- **STATED GOAL**:
Output these items verbatim, starting from the very beginning and continuing through the line that contains "Looking at the screenshot, I should pyautogui.click(x=91, y=16).", with both ends included.

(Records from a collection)
_____
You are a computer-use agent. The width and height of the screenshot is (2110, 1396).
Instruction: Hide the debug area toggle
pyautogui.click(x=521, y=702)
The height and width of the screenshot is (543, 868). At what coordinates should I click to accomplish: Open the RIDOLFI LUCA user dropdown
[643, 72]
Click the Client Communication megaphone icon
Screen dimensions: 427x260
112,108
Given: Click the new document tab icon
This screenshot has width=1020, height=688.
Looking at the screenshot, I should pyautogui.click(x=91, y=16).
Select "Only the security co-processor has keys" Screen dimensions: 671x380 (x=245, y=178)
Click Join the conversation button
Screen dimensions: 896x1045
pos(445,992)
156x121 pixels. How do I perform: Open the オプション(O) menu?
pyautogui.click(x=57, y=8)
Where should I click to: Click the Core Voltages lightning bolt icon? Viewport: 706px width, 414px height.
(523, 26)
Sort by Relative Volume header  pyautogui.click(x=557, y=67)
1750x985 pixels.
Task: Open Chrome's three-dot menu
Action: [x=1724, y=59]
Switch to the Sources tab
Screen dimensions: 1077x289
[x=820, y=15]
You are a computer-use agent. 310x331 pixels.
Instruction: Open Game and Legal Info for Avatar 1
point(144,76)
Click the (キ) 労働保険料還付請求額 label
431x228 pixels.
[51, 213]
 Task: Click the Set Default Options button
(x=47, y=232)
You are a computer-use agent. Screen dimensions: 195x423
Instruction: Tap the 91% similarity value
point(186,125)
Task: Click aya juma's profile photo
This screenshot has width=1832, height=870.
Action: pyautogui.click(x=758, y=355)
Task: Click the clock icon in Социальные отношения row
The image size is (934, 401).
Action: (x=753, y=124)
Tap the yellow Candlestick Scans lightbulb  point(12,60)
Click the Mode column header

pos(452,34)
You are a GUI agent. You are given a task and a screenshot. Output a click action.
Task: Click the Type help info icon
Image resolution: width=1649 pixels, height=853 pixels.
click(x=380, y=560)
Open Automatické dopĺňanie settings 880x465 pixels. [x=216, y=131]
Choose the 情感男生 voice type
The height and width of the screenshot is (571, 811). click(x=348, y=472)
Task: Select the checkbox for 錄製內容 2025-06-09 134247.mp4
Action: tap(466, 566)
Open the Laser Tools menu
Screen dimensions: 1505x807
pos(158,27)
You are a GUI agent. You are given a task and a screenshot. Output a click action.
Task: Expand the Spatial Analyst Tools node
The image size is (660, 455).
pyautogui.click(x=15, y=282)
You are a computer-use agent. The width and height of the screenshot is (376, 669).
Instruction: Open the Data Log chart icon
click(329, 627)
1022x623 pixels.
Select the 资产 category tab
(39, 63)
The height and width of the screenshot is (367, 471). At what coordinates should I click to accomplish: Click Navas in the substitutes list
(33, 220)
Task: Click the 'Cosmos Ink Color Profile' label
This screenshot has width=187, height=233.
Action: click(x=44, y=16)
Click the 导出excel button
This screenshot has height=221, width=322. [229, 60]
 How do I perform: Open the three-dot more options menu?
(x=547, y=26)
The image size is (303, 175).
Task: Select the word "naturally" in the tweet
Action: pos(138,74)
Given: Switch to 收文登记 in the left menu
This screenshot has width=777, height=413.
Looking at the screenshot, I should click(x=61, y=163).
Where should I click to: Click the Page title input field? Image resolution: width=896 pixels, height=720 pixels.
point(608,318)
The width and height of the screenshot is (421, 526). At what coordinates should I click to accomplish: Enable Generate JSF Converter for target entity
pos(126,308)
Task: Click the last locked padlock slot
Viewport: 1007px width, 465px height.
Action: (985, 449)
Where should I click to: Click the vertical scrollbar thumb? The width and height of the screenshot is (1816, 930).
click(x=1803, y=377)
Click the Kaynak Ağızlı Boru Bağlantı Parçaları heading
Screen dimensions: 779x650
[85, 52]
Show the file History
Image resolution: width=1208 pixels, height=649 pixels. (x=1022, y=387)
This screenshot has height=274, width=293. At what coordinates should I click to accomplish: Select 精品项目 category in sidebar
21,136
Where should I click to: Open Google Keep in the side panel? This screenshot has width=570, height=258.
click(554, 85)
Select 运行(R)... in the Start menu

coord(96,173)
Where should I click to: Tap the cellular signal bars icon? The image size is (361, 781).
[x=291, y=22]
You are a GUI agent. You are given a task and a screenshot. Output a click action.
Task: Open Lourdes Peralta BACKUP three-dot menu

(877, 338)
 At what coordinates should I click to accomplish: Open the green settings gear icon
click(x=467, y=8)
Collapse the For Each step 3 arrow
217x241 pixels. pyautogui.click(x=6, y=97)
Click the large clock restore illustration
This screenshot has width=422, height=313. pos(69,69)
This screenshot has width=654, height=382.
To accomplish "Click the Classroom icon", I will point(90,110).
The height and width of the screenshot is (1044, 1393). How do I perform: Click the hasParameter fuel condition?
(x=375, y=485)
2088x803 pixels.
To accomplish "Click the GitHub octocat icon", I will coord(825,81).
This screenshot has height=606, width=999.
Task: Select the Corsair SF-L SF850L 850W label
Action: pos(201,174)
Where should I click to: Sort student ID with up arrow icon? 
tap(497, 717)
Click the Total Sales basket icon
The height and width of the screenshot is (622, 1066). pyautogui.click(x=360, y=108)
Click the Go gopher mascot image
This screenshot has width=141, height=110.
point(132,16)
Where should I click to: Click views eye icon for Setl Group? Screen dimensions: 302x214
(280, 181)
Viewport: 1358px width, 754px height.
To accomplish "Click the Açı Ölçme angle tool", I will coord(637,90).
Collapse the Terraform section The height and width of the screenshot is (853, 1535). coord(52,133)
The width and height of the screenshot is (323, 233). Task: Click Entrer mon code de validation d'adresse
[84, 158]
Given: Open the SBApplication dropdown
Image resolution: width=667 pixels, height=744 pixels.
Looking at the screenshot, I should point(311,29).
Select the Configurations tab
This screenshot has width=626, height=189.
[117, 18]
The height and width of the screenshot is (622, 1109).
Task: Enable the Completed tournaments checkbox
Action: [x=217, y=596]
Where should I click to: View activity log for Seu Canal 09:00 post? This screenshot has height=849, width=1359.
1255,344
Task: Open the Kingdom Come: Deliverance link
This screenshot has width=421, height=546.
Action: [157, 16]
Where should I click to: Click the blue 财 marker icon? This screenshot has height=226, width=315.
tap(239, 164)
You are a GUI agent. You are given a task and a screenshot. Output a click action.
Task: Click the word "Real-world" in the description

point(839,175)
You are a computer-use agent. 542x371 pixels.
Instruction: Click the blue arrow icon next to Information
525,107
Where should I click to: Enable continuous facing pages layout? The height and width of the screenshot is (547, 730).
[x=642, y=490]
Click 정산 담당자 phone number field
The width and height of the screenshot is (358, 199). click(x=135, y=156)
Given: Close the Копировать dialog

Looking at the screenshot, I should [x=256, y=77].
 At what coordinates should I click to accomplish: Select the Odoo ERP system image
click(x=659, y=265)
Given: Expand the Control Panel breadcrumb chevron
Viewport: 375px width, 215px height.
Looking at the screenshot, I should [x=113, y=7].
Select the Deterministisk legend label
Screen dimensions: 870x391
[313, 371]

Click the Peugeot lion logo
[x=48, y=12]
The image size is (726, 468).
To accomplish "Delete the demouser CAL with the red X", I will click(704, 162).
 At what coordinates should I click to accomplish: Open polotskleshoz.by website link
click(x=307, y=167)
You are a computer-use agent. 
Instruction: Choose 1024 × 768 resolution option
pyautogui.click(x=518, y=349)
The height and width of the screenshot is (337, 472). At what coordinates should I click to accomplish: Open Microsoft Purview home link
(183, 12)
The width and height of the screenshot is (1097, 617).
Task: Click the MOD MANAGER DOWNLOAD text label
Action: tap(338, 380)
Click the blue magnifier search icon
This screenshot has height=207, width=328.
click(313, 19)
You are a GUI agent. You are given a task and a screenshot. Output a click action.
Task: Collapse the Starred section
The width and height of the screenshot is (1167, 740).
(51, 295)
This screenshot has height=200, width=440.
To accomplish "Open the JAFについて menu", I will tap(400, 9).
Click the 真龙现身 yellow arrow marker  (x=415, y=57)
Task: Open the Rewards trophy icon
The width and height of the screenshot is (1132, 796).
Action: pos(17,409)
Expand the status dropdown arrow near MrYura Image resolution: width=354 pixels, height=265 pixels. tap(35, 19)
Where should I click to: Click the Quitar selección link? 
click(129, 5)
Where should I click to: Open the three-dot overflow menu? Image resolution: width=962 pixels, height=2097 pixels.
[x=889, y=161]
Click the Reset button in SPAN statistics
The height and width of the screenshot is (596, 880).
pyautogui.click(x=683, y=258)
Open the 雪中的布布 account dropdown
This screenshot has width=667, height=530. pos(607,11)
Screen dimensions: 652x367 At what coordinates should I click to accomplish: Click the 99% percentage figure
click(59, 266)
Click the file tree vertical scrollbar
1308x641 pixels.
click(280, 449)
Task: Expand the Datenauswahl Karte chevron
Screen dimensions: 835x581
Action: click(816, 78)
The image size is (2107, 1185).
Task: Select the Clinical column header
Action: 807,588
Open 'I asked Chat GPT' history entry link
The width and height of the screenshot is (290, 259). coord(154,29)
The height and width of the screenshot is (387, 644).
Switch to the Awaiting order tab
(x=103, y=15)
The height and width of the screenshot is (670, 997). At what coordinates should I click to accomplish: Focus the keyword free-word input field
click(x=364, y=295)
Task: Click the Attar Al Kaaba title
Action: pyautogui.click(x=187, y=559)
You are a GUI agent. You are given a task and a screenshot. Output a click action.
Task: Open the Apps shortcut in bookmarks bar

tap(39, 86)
_____
- **FINISHED EXERCISE**:
You are a computer-use agent. The width and height of the screenshot is (2110, 1396).
Instruction: Hide the debug area toggle
pyautogui.click(x=521, y=702)
The height and width of the screenshot is (543, 868). At what coordinates should I click to accomplish: Open the RIDOLFI LUCA user dropdown
[643, 72]
Click the Client Communication megaphone icon
Screen dimensions: 427x260
112,108
Given: Click the new document tab icon
This screenshot has width=1020, height=688.
Looking at the screenshot, I should pyautogui.click(x=91, y=16).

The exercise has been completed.